### Exercise details
Reproduce the lines exactly, from the start of the records through the line containing "point(354,65)", both included.

### Task data
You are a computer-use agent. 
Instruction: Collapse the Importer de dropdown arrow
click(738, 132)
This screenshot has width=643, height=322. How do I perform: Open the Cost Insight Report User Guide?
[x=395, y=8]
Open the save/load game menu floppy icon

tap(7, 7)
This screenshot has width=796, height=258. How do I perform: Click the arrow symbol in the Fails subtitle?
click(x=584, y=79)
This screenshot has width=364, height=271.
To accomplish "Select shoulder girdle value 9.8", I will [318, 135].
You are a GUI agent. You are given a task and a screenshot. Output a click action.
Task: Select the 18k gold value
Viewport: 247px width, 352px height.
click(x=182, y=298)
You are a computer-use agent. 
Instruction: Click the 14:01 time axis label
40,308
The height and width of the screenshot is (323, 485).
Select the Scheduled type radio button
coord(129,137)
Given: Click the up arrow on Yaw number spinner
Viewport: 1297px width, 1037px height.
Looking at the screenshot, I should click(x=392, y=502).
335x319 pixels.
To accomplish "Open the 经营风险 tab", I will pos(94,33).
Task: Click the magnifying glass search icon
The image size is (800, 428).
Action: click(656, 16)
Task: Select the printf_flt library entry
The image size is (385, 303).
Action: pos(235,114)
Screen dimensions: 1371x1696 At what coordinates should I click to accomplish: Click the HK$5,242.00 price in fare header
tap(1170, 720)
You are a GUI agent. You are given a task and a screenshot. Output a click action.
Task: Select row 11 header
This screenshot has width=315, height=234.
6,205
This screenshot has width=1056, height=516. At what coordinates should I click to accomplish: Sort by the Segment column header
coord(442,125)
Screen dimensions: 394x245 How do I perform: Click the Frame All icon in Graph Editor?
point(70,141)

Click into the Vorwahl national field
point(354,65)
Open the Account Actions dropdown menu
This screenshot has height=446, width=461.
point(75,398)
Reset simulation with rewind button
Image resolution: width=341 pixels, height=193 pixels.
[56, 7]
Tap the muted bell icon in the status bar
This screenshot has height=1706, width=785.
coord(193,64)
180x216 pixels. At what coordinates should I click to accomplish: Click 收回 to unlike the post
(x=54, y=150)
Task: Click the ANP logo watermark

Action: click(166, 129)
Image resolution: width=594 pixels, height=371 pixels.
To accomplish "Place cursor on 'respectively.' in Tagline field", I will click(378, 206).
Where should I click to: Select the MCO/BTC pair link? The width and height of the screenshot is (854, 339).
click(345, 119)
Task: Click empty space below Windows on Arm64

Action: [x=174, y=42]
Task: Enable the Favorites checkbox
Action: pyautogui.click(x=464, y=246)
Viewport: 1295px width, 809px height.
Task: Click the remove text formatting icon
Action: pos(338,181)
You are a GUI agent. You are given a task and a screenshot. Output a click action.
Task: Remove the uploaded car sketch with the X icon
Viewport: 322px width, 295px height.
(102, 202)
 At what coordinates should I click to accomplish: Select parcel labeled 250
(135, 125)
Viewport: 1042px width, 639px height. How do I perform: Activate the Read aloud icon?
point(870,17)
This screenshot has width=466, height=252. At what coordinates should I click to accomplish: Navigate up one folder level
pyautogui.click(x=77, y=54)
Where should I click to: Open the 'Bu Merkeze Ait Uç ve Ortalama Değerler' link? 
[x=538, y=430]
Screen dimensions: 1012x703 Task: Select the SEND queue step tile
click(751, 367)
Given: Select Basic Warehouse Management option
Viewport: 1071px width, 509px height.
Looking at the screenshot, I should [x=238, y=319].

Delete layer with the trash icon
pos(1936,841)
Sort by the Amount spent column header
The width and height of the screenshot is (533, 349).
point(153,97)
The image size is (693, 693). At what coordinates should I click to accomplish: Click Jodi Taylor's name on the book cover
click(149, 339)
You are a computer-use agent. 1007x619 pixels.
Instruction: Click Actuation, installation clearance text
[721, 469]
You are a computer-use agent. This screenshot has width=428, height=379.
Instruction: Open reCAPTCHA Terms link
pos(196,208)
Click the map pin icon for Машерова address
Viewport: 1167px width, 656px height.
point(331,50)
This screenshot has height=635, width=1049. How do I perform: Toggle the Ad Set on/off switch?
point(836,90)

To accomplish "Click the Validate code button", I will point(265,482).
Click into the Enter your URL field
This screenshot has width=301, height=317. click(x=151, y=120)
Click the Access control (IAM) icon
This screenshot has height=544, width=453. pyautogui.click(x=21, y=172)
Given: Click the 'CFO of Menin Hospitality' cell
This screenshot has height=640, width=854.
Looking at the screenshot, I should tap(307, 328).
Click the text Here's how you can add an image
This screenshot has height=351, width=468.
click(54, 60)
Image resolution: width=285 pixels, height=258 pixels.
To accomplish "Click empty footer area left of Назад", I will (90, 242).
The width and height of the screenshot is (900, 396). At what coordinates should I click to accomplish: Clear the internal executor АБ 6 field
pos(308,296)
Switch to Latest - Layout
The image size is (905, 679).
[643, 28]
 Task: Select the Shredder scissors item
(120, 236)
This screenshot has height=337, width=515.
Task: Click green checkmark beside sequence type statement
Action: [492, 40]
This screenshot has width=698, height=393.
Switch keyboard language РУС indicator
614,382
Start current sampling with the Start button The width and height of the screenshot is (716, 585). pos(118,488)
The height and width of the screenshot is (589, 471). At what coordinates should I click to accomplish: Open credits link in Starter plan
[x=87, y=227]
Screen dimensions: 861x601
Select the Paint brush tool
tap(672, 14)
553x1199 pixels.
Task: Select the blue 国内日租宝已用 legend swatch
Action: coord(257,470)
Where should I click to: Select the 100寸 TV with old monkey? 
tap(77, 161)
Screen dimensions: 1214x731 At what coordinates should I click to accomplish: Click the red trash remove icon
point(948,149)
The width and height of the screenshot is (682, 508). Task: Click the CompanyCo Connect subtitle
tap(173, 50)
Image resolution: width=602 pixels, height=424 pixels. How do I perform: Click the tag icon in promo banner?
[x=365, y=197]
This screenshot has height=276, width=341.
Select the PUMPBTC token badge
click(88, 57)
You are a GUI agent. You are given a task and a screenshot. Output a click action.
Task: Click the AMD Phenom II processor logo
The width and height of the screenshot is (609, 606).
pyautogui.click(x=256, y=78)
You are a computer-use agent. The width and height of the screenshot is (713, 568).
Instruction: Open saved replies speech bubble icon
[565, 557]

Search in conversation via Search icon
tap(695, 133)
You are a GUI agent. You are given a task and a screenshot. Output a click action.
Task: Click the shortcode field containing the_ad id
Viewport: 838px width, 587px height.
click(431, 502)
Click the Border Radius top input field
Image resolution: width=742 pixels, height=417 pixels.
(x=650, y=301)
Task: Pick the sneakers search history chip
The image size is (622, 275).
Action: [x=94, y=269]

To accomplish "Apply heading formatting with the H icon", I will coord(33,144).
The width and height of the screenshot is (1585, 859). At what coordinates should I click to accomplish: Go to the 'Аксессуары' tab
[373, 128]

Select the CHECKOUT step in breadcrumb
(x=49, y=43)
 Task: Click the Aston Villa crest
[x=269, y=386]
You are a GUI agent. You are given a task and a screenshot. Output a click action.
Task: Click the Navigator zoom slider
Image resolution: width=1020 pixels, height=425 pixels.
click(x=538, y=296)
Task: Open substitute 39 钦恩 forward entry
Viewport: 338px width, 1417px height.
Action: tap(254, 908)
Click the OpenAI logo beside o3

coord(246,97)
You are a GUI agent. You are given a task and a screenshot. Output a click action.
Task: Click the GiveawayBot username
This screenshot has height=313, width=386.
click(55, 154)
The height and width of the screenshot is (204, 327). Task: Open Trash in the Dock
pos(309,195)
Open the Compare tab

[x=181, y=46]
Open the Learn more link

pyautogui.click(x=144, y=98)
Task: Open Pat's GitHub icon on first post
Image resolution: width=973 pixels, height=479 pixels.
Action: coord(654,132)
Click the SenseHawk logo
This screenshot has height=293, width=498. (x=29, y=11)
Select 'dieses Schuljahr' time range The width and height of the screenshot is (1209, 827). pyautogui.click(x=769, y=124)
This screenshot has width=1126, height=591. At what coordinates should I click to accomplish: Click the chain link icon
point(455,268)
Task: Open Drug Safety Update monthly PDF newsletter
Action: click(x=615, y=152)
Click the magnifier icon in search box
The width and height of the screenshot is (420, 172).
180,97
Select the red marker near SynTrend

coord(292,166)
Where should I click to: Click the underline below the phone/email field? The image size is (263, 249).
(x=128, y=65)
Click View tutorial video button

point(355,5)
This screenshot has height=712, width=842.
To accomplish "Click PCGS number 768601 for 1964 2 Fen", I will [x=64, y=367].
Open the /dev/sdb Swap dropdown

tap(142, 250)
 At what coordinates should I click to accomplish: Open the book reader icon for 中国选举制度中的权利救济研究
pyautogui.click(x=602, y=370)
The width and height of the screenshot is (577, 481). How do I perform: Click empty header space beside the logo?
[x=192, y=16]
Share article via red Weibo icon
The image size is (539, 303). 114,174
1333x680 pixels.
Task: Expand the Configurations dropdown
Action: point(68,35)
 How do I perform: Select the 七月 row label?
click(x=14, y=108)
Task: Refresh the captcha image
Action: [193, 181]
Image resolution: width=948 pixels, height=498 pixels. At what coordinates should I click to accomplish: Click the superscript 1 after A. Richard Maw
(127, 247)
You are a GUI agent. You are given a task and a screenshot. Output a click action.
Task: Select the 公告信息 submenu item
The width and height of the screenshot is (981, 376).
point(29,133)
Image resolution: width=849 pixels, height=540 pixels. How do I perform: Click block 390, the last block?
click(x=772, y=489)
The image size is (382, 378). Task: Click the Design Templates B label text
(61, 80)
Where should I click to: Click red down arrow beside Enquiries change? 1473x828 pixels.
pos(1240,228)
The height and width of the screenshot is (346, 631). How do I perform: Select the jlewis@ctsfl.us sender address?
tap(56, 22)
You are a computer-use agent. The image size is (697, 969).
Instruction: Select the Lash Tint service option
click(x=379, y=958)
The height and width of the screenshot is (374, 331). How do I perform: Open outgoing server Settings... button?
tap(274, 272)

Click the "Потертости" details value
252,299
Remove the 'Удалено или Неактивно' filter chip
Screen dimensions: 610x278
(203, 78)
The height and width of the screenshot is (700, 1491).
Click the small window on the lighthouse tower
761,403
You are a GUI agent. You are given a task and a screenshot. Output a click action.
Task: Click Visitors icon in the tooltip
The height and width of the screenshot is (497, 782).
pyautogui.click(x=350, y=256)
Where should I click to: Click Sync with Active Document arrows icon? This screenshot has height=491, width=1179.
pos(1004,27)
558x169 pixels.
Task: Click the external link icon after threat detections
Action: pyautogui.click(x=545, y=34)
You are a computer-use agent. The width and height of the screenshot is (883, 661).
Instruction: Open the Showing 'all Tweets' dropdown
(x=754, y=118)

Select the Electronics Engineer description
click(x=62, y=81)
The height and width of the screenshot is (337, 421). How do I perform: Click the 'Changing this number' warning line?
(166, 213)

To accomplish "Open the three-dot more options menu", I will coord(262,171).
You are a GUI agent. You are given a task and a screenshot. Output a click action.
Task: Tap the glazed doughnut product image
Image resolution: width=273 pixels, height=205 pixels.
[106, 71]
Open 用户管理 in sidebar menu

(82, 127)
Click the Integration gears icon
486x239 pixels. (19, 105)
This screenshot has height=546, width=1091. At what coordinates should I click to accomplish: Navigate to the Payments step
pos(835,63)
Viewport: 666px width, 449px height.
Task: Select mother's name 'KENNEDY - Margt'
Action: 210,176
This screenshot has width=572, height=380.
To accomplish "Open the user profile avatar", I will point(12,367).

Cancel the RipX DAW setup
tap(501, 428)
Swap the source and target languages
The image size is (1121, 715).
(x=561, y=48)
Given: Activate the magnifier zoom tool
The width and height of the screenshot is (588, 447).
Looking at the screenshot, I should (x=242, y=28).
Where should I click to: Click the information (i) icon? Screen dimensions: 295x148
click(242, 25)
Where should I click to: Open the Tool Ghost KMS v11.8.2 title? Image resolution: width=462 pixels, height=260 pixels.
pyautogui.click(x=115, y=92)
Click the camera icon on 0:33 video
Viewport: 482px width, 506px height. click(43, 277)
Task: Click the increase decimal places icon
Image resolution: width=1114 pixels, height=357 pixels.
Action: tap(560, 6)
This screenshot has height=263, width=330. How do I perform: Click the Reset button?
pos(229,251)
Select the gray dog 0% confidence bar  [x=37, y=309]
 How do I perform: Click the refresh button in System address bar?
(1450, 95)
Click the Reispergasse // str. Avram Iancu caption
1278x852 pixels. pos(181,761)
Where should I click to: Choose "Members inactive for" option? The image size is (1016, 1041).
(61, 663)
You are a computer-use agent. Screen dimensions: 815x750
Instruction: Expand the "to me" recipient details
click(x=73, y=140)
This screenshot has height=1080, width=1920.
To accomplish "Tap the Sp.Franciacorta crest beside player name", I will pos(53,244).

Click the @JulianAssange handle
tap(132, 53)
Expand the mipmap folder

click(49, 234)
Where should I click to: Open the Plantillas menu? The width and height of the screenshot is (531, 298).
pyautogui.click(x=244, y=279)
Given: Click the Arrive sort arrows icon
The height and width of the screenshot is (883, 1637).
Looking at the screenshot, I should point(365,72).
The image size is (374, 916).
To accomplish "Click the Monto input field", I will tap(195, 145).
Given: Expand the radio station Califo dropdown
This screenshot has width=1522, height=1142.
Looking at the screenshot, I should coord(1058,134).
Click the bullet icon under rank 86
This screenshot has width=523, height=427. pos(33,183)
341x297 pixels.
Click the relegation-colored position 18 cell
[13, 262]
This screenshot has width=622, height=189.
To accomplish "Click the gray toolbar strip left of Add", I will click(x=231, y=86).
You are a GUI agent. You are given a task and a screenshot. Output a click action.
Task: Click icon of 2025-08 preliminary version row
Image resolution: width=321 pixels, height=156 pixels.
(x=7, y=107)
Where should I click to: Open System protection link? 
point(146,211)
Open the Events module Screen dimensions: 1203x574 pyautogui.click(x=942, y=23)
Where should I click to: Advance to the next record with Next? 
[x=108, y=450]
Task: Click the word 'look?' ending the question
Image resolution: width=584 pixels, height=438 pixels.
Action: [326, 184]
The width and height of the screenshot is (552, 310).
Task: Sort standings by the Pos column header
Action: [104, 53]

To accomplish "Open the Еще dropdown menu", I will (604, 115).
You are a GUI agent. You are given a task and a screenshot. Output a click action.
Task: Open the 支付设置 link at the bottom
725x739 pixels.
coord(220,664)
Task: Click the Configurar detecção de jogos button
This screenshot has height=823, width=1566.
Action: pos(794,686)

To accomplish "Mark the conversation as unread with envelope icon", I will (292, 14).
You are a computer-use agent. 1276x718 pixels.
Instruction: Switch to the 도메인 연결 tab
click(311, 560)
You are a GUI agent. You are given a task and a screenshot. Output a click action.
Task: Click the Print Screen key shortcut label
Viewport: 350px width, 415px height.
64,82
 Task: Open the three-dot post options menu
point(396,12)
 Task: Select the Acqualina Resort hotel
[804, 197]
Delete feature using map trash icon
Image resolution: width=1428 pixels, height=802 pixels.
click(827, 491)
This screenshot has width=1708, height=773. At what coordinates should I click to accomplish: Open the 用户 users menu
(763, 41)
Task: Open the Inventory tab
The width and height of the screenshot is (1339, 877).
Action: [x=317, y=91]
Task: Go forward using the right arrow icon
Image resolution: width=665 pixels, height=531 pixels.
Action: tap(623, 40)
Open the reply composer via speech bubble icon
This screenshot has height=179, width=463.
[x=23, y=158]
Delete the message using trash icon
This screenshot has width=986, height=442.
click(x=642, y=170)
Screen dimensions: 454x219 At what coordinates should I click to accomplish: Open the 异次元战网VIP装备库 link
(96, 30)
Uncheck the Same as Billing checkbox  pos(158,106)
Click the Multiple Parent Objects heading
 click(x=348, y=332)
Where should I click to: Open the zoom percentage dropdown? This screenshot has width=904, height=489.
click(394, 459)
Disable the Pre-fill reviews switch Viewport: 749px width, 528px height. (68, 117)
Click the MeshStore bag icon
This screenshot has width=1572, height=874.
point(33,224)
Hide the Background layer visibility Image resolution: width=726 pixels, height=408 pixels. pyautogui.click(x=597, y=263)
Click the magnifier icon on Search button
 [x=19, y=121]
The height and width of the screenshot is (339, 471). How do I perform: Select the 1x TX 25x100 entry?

### Answer to the problem
You are a computer-use agent. 
Instruction: Collapse the Importer de dropdown arrow
click(738, 132)
This screenshot has width=643, height=322. How do I perform: Open the Cost Insight Report User Guide?
[x=395, y=8]
Open the save/load game menu floppy icon

tap(7, 7)
This screenshot has width=796, height=258. How do I perform: Click the arrow symbol in the Fails subtitle?
click(x=584, y=79)
This screenshot has width=364, height=271.
To accomplish "Select shoulder girdle value 9.8", I will [318, 135].
You are a GUI agent. You are given a task and a screenshot. Output a click action.
Task: Select the 18k gold value
Viewport: 247px width, 352px height.
click(x=182, y=298)
You are a computer-use agent. 
Instruction: Click the 14:01 time axis label
40,308
The height and width of the screenshot is (323, 485).
Select the Scheduled type radio button
coord(129,137)
Given: Click the up arrow on Yaw number spinner
Viewport: 1297px width, 1037px height.
Looking at the screenshot, I should click(x=392, y=502).
335x319 pixels.
To accomplish "Open the 经营风险 tab", I will pos(94,33).
Task: Click the magnifying glass search icon
The image size is (800, 428).
Action: click(656, 16)
Task: Select the printf_flt library entry
The image size is (385, 303).
Action: pos(235,114)
Screen dimensions: 1371x1696 At what coordinates should I click to accomplish: Click the HK$5,242.00 price in fare header
tap(1170, 720)
You are a GUI agent. You are given a task and a screenshot. Output a click action.
Task: Select row 11 header
This screenshot has width=315, height=234.
6,205
This screenshot has width=1056, height=516. At what coordinates should I click to accomplish: Sort by the Segment column header
coord(442,125)
Screen dimensions: 394x245 How do I perform: Click the Frame All icon in Graph Editor?
point(70,141)

Click into the Vorwahl national field
point(354,65)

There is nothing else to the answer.